A decisão deixa expresso que, se a PRF não agir “imediatamente”, o diretor-geral, Silvinei Vasques, poderá ser afastado do cargo e preso em flagrante por crime desobediência e omissão. Além disso, fixa multa de R$ 100 mil a cada hora de descumprimento da determinação, a contar do início desta terça-feira (1º), a ser paga por Vasques.
Moraes ordenou que a PRF e as Polícias Militares tomem “todas as medidas necessárias e suficientes” para desmobilizar os manifestantes, inclusive nos acostamentos. Ele também determinou a identificação dos caminhões envolvidos nos bloqueios para aplicação de multas.
Autoria dos protestos
A Polícia Federal (PF) investiga se as manifestações foram organizadas de forma espontânea por apoiadores de Jair Bolsonaro ou se foram orquestradas por grupos vinculados ao presidente. Um dos casos investigados é de um dono de transportadora em Santa Catarina, que fala em vídeo em convocar mais de 300 bloqueios no país, para livrar o Brasil "da ameaça comunista" pós-vitória de Lula. A preocupação dos policiais é checar se isso caracteriza locaute (greve patronal).
O presidente da Associação Brasileira dos Caminhoneiros (Abcam), José da Fonseca Lopes, diz ser contrário aos bloqueios nas rodovias. Segundo o dirigente, é preciso respeitar o resultado das urnas e sentar com o novo governo para negociar antes de apelar para os protestos.
A Confederação Nacional dos Trabalhadores em Transportes e Logística (CNTTL) garantiu, em nota enviada à imprensa, "defender a democracia" e "respeitar o resultado soberano das urnas".
— Vivenciamos uma ação antidemocrática de alguns segmentos que não representam a categoria dos caminhoneiros autônomos de não aceitação do resultado das urnas. Precisamos respeitar o que o povo decidiu nas urnas: a vitória de Luiz Inácio Lula da Silva.

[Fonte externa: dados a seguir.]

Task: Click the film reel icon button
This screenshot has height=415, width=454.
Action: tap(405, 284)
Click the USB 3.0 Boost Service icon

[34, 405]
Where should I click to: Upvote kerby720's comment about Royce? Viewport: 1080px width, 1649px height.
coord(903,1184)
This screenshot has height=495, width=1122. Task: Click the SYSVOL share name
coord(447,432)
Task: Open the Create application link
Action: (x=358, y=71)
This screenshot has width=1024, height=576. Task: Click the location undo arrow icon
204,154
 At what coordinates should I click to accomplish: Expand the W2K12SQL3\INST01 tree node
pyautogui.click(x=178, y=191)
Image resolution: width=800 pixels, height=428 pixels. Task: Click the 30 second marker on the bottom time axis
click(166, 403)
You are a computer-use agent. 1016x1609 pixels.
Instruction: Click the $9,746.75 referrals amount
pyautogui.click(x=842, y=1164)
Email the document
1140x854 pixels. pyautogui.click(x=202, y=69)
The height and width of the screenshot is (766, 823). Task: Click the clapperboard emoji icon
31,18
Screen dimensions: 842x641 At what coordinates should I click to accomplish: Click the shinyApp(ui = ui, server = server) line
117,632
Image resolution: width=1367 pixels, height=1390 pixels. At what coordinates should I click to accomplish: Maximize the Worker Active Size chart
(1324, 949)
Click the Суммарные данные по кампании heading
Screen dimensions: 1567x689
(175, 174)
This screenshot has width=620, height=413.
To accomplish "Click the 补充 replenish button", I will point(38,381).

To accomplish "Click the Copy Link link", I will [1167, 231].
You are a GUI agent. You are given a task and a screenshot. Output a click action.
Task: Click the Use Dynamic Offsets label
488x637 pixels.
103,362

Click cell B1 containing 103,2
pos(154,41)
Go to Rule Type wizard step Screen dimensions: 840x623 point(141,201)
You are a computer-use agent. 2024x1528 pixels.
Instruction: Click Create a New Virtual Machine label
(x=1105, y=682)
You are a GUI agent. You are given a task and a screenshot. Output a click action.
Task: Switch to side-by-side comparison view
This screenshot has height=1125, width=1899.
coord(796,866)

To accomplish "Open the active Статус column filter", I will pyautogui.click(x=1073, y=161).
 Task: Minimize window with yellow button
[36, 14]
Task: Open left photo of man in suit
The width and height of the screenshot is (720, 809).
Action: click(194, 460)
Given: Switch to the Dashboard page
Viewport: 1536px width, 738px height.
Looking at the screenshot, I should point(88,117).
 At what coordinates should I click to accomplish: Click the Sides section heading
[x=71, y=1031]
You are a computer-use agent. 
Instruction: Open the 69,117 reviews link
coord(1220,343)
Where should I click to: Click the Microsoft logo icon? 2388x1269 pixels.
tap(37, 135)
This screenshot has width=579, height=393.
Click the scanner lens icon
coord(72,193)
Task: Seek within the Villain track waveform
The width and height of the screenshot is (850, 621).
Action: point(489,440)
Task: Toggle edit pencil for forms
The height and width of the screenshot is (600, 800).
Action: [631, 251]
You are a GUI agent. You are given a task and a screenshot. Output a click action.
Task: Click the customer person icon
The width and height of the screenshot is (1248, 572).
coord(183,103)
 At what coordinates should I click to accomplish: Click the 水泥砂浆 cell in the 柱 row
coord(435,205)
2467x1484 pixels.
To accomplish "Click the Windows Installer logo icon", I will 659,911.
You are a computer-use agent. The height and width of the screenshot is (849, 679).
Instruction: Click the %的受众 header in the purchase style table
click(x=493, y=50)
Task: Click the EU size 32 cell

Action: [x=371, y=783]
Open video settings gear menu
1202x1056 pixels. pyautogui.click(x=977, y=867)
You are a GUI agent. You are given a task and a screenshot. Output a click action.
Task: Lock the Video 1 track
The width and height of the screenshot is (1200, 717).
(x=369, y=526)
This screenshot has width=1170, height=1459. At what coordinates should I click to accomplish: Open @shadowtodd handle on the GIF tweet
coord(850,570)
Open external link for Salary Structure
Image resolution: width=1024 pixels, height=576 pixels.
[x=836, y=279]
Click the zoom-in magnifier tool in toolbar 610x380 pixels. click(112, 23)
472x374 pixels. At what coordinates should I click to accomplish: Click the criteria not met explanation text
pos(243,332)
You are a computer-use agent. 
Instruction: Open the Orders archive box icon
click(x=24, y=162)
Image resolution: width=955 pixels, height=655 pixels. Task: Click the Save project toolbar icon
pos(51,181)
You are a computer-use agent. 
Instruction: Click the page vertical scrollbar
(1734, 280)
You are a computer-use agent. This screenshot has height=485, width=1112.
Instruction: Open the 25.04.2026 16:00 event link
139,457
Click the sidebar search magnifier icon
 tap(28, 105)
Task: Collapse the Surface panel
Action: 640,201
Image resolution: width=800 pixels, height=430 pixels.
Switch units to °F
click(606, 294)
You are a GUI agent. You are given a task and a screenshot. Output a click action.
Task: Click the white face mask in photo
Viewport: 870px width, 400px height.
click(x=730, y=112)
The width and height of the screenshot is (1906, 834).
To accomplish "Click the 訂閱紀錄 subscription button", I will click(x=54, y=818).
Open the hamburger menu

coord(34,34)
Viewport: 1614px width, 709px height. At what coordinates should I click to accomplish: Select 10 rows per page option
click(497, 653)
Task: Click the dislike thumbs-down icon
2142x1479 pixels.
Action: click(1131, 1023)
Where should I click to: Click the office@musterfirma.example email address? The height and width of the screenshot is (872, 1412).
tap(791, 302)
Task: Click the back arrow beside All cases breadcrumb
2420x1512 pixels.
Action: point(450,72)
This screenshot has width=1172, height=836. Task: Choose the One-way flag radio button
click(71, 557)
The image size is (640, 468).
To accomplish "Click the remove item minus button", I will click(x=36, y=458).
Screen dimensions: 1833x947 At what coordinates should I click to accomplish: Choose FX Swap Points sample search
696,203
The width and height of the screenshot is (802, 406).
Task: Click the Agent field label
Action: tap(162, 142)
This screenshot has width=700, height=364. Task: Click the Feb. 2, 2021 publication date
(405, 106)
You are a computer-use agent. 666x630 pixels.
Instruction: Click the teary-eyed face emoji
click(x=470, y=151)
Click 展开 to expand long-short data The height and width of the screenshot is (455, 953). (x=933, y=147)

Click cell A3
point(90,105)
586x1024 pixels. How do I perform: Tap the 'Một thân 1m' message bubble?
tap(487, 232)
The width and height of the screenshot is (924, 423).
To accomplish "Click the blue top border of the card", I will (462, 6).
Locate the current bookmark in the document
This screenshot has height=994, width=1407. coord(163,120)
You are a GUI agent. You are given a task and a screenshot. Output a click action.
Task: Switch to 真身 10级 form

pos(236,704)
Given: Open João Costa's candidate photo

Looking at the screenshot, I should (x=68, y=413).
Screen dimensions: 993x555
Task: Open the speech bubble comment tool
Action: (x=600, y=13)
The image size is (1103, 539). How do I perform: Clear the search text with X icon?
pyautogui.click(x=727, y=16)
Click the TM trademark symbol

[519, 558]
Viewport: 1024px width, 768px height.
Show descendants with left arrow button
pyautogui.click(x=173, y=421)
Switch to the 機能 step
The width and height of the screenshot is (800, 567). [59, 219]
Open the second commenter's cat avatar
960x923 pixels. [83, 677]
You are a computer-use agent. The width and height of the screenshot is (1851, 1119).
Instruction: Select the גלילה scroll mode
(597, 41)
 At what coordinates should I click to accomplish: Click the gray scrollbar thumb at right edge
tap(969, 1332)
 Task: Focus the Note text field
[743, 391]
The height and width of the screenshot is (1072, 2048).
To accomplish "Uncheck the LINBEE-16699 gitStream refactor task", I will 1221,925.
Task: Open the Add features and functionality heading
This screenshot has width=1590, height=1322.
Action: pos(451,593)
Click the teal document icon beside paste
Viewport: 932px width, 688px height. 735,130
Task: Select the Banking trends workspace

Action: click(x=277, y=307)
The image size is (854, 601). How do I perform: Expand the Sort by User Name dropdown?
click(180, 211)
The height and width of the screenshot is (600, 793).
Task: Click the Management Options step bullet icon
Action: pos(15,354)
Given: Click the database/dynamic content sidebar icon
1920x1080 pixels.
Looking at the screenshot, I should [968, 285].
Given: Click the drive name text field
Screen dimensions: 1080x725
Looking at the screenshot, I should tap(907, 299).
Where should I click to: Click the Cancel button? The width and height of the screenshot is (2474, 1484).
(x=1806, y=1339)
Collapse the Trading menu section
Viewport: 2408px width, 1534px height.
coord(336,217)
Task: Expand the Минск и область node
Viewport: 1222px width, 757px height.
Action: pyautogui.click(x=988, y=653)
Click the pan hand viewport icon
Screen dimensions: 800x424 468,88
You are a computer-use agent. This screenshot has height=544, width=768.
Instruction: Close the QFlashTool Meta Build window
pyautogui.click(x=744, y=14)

Esse projeto que está foi derrotado ontem (domingo, 30) — ressaltou o diretor da CNTTL, o caminhoneiro autônomo de Ijuí Carlos Alberto Litti Dahmer.
Manifestações oficiais
Em nota, o presidente da Frente Parlamentar dos Caminhoneiros, Nereu Crispim (PSD-RS), afirma que os caminhoneiros que estão bloqueando as vias nesta segunda-feira são um "grupo de baderneiros" e não representam a categoria.
Reeleito ao governo do RS com 57,12% dos votos, Eduardo Leite (PSDB) condenou o bloqueio de estradas e defende ação policial para coibir as manifestações.
—Lamento profundamente que estejamos assistindo a esse tipo de manifestação. A democracia teve o seu momento mais alto a partir da decisão do voto popular. Tem de ser repudiado e combatido pelas forças policiais para fazer valer a força do voto. Manifestação de irresignação é até descabido, mas é legítimo em uma democracia que as pessoas manifestem sua tristeza. Mas bloqueando as estradas, jamais — disse Leite, no início da tarde.
No fim da tarde, o governador do RS, Ranolfo Vieira Júnior, instalou um gabinete de crise, por meio de decreto, para gerenciar a situação dos protestos. O governador disse que a desobstrução será feita com diálogo, de forma pacífica.
— O gabinete tem como objetivo monitorar e gerenciar a situação. Neste primeiro momento, estamos fazendo a desobstrução das vias com diálogo e negociação, de forma pacífica, para proteger a sociedade e evitar maiores prejuízos — afirmou.
Segundo o secretário estadual da Segurança Pública, Vanius Cesar Santarosa, as forças de segurança já estão atuando nas rodovias do RS.
— Na maioria dos pontos, com a negociação, houve um recuo e uma sensibilização do movimento e a permissão de passagem dos veículos, sendo mantidas interdições parciais ou liberações de 10 em 10 minutos — afirmou.